Open BinQian opened 6 years ago
first, you need to customize your own problem in data generators(for example: my_problem.py). and a model with 2 encoders(for example: dual_encoder_transformer.py). if the encoder takes two inputs, you'll have to override some functions in data generator to generate "feature" dicts to pass to the model. for more, you can check my t2t projects for "dual_transformer" in which I tried to attend both asr wav inputs and txt inputs for an output. https://github.com/vergilus/tensor2tensor/blob/master/tensor2tensor/models/dual_transformer.py
See also https://github.com/ufal/neuralmonkey where this is already implemented (and many more, e.g. hierarchical attention in case of multiple encoders).

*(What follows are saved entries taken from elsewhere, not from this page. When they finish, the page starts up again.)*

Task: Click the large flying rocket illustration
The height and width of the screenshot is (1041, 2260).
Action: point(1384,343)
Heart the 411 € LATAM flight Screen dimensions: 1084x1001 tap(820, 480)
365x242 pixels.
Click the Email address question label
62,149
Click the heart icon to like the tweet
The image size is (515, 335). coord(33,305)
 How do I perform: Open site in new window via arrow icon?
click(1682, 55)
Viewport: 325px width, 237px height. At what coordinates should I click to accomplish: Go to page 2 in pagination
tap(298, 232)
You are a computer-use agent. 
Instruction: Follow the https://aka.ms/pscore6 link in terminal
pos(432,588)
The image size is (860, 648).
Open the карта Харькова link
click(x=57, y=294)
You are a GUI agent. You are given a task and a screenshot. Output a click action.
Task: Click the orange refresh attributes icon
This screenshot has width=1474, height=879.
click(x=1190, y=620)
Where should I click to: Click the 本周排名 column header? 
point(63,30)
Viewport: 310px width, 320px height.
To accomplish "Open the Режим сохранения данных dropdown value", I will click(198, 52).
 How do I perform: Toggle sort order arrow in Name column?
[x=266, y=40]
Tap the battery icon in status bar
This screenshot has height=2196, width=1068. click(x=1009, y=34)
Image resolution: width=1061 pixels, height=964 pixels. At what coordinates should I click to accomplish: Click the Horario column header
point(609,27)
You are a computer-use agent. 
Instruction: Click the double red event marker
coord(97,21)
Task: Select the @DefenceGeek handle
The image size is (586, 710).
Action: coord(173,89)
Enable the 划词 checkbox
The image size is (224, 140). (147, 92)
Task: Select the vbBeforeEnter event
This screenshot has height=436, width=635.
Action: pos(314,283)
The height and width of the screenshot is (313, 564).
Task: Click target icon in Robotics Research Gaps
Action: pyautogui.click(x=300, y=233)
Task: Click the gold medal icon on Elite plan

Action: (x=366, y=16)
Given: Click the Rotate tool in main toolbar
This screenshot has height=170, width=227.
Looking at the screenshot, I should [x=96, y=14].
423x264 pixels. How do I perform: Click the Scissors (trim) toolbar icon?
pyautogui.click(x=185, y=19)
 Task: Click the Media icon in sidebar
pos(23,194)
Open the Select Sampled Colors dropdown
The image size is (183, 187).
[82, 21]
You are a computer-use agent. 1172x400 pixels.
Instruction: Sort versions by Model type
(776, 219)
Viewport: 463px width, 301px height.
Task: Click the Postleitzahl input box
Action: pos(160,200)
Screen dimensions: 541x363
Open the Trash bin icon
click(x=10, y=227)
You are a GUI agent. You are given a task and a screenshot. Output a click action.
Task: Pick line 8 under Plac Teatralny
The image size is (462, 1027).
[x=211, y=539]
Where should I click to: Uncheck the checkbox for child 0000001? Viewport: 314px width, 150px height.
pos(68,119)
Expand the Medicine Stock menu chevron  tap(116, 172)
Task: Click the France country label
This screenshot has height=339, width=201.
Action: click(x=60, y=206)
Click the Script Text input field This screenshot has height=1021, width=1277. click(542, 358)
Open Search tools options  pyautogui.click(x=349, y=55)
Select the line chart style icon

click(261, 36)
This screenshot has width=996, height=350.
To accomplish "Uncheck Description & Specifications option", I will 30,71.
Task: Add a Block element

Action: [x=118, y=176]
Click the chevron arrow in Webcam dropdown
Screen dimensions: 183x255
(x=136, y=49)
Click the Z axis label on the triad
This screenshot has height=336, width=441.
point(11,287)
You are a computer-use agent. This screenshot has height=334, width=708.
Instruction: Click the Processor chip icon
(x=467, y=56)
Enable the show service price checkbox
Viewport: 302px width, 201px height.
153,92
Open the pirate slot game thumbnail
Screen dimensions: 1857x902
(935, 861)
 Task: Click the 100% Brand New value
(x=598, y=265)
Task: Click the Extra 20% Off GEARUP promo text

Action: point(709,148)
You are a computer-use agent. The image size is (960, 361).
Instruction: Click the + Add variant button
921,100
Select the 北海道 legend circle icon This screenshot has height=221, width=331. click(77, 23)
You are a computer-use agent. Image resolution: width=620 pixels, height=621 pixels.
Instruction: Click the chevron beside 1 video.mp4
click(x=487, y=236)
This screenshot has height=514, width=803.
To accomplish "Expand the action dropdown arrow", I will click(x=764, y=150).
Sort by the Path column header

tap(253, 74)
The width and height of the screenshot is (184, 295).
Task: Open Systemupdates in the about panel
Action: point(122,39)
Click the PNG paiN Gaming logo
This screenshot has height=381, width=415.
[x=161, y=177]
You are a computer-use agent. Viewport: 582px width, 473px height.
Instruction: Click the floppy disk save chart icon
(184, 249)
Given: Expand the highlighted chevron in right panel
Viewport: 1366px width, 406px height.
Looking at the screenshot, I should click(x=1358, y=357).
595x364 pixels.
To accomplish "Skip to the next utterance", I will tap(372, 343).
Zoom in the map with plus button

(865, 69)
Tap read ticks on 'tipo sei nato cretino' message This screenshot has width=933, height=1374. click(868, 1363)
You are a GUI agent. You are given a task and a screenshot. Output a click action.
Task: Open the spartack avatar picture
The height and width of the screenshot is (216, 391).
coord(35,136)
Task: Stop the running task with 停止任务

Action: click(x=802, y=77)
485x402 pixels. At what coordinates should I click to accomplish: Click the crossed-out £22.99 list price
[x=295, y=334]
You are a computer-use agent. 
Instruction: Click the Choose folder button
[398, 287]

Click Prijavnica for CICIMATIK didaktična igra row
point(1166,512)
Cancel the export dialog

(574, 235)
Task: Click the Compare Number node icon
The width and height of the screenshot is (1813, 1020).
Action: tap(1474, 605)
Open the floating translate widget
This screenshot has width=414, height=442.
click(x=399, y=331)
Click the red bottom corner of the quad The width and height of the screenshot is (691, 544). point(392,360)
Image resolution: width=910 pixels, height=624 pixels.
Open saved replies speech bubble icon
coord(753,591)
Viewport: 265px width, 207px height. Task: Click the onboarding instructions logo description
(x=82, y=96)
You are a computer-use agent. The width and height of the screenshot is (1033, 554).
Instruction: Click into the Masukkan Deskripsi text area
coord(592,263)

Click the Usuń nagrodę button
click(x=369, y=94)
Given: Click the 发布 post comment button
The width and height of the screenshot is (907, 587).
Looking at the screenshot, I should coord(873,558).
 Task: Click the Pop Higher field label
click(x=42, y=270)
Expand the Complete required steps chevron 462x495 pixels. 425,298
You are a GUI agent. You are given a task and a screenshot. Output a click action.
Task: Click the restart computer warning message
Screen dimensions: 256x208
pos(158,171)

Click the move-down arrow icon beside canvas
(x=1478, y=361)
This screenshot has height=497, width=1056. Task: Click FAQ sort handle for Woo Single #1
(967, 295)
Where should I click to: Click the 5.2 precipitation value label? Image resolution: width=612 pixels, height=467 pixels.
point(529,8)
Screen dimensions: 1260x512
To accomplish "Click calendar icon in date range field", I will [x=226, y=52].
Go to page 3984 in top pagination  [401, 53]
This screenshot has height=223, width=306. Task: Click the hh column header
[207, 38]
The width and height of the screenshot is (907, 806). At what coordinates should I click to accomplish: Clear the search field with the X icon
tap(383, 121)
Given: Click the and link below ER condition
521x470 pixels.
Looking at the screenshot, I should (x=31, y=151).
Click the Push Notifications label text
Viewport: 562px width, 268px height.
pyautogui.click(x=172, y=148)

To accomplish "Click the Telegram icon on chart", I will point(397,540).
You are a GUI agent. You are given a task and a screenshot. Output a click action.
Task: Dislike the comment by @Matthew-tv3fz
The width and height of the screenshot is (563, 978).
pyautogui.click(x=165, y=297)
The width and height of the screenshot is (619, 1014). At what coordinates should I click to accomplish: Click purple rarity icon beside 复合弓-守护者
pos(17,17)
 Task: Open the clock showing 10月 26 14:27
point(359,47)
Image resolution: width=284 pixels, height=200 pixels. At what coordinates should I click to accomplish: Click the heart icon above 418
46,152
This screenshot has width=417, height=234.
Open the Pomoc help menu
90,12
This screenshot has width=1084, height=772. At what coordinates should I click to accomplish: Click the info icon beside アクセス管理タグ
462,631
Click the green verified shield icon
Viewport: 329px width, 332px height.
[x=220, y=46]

@vergilus Thankx and I have been trying with your script with two text inputs. I have a problem with line 231~241 in _fast_decode, dual_transformer.py:
wav_inputs = tf.expand_dims(wav_inputs, axis=1)
txt_inputs = tf.expand_dims(txt_inputs, axis=1)
if len(wav_inputs.shape) < 5:
wav_inputs = tf.expand_dims(wav_inputs, axis=4)
if len(txt_inputs.shape) < 5:
txt_inputs = tf.expand_dims(txt_inputs, axis=4)
s = common_layers.shape_list(wav_inputs)
batch_size = s[0]
wav_inputs = tf.reshape(wav_inputs, [s[0] s[1], s[2], s[3], s[4]])
txt_inputs = tf.reshape(txt_inputs, [s[0] s[1], s[2], s[3], s[4]])
Where you are trying to reshape the two inputs to the same dimension. I am struggling since I am getting different dimensions for two text inputs, which does not make sense in my case. Do you have any idea which part defines the dimensions of the input? I have been reading the script everywhere and have no clue where to find it. Thx!
Description
Hi, I am trying to modify the Transformer a little to adapt to my problem, a query-base text summarisation task. For the input, I would like to use two encoders to encode both documents and query, and in the decoder I will attend to both inputs. I am not sure how to add more inputs in the model, is there a reference that I can look up?